Q. Your character, Alex, is a doomsday prepper and on your Amazon page, you mention you’re a prepper yourself and that your past times include stockpiling Meals Ready to Eat and researching how to build a cistern on a budget. As a world renowned poindexter, I already knew that a cistern is an underground water storage tank that can be connected to sink or toilet and didn’t have to look that up at all. I interviewed another prepper earlier this month so I’ll ask you the same question. What’s up with the prepping? Are we all doomed or is it just a better safe than sorry thing?

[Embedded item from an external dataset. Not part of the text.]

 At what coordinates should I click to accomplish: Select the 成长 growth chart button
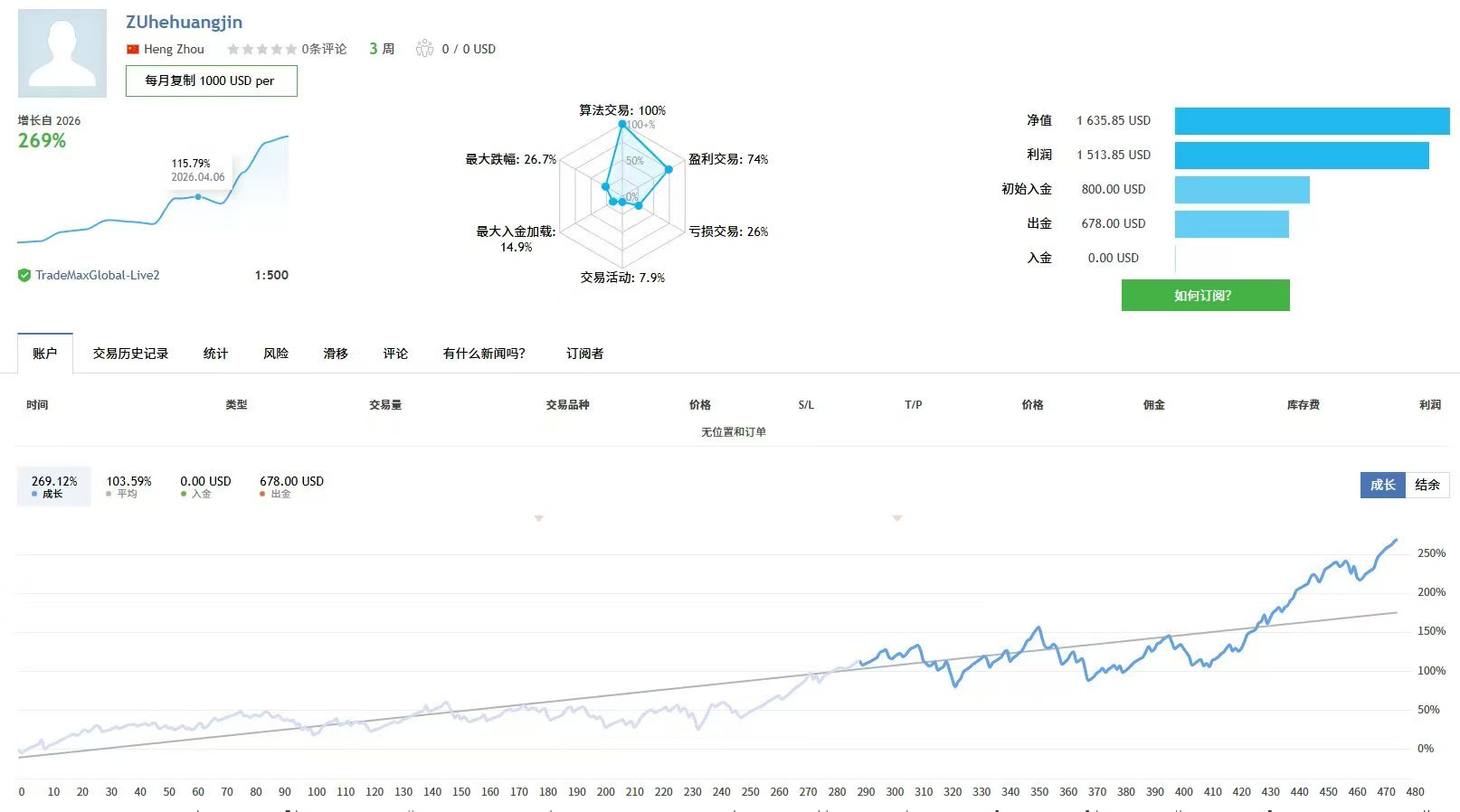point(1383,485)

A. As I mentioned in the earlier question, as a New Orleanian, I’m a natural prepper. I have to be. I feel like I survived one apocalypse already, Katrina. I lived right where the levees broke, in a neighborhood called Lakeview. So, we had to bug-out very quickly and live like transients for about a month, until we finally had to rely on the government to get us a FEMA trailer. I don’t ever want to do that again. I usually prepped for about a week, to survive without electricity and water. But, now we have to prep to actually leave the city or bug-out AND I never want to rely on the feds to help me and my family–because it comes when they are ready, not when you need it. It is a way of life down here because it’s inevitable that another hurricane will happen.
Will it have the same impact as Katrina? Maybe not, but do I want to take that chance? Fifty years ago, Americans could can their own food, knew how to grow their own gardens, knew how to mend their clothes, had water stored…because, being self-sufficient meant the difference between life and death. We’ve become spoiled, our food is delivered to us, the majority of us couldn’t tell you where their banana came from, much less what fruits are grown regionally.
Should we be worried about an impending apocalypse? I don’t think there is one on the horizon, at least not a BIG one that destroys the world. But, I do see regional issues, droughts, more hurricanes, those sort of things, which being prepared for will really help. And in my world, it is always better to be safe than sorry.
Oh, and BTW – we use an above-ground cistern, can’t do below ground in New Orleans because of the water table. We actually have a raised cistern and we use gravity, almost like a water-tower. You would use it for watering your plants, or in an emergency for showering etc. You would have to treat it for drinking water, but that can be a simple filtering process. We get so much rain down here, it is logical to collect rain water for the plants.
Q. Gillian, thanks for taking a few minutes to talk zombies with me. Before I go, do you have any last minute advice to help my friends and I survive the East Randomtown Zombie Apocalypse?
A. Take to the water. Zombies can’t swim. But, shoot for deep water, they can float.